Task requirements:
Reproduce the records below exactly, leaving their images out.
━━━ Records to process ━━━
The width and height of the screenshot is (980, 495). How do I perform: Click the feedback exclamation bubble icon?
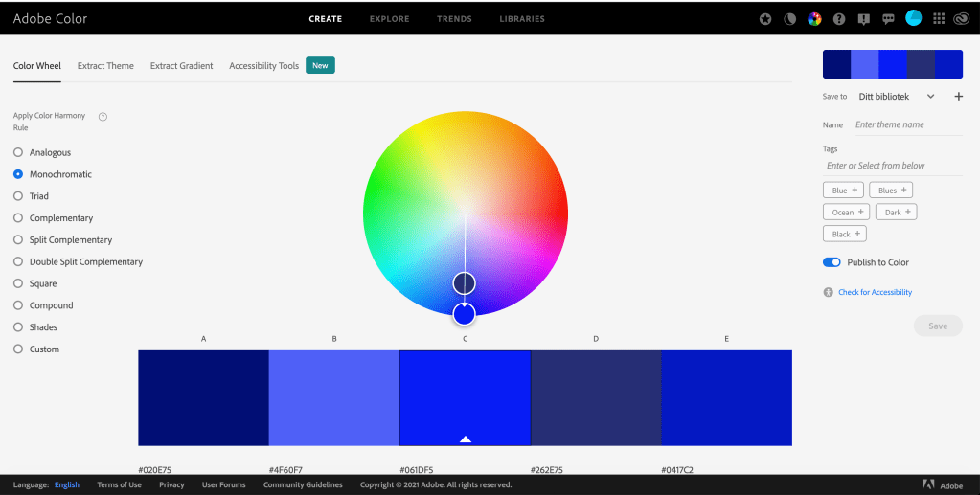click(864, 18)
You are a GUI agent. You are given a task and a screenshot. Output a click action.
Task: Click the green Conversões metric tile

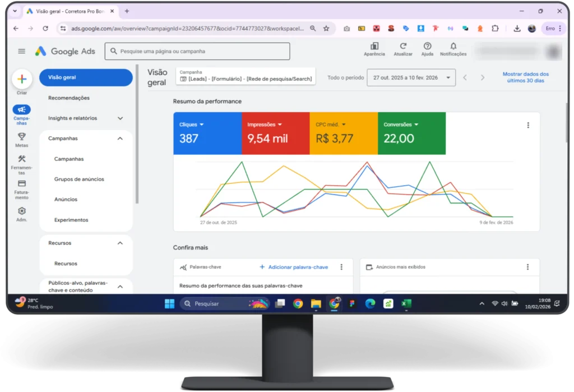coord(411,133)
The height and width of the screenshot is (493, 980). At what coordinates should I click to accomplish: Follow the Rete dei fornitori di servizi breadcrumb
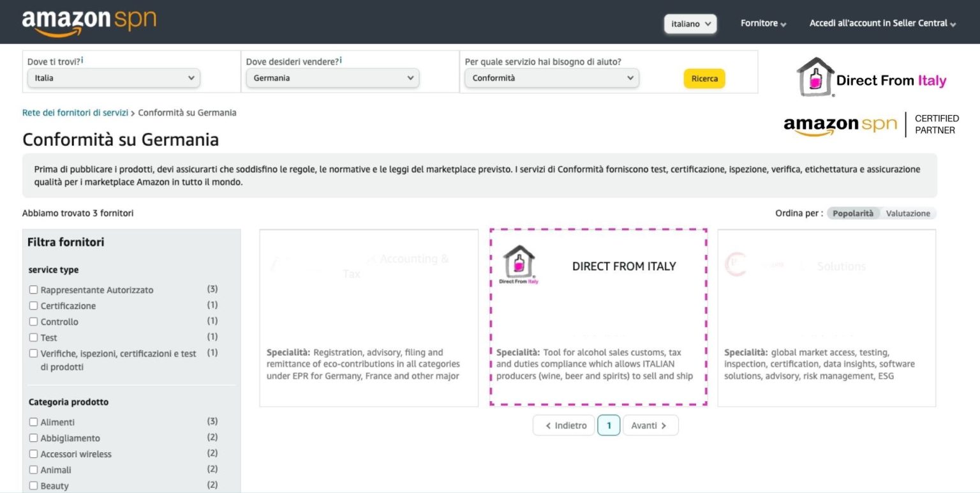tap(75, 113)
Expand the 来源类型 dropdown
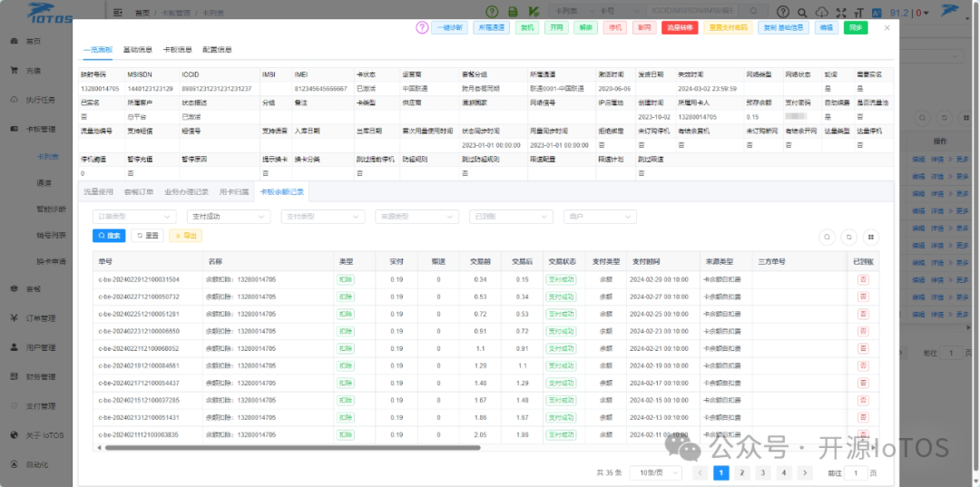The image size is (980, 487). 417,216
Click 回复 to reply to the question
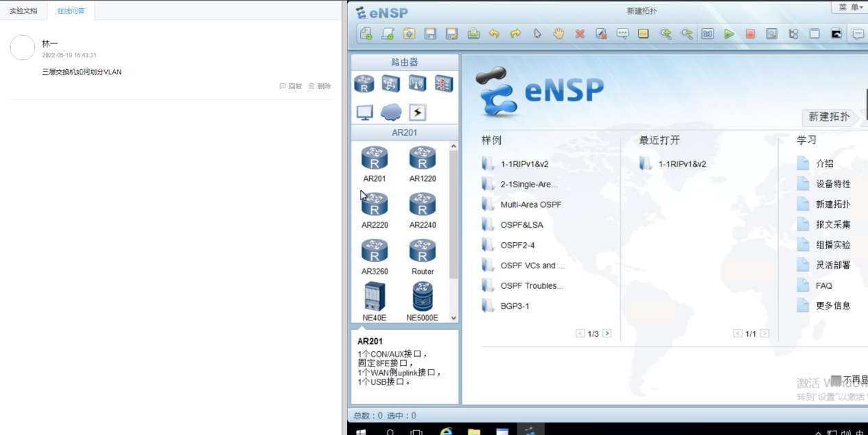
━━━
Exercise answer:
The width and height of the screenshot is (980, 495). How do I perform: Click the feedback exclamation bubble icon?
click(864, 18)
You are a GUI agent. You are given a task and a screenshot. Output a click action.
Task: Click the green Conversões metric tile

coord(411,133)
The height and width of the screenshot is (493, 980). At what coordinates should I click to accomplish: Follow the Rete dei fornitori di servizi breadcrumb
tap(75, 113)
Expand the 来源类型 dropdown
The image size is (980, 487). 417,216
Click 回复 to reply to the question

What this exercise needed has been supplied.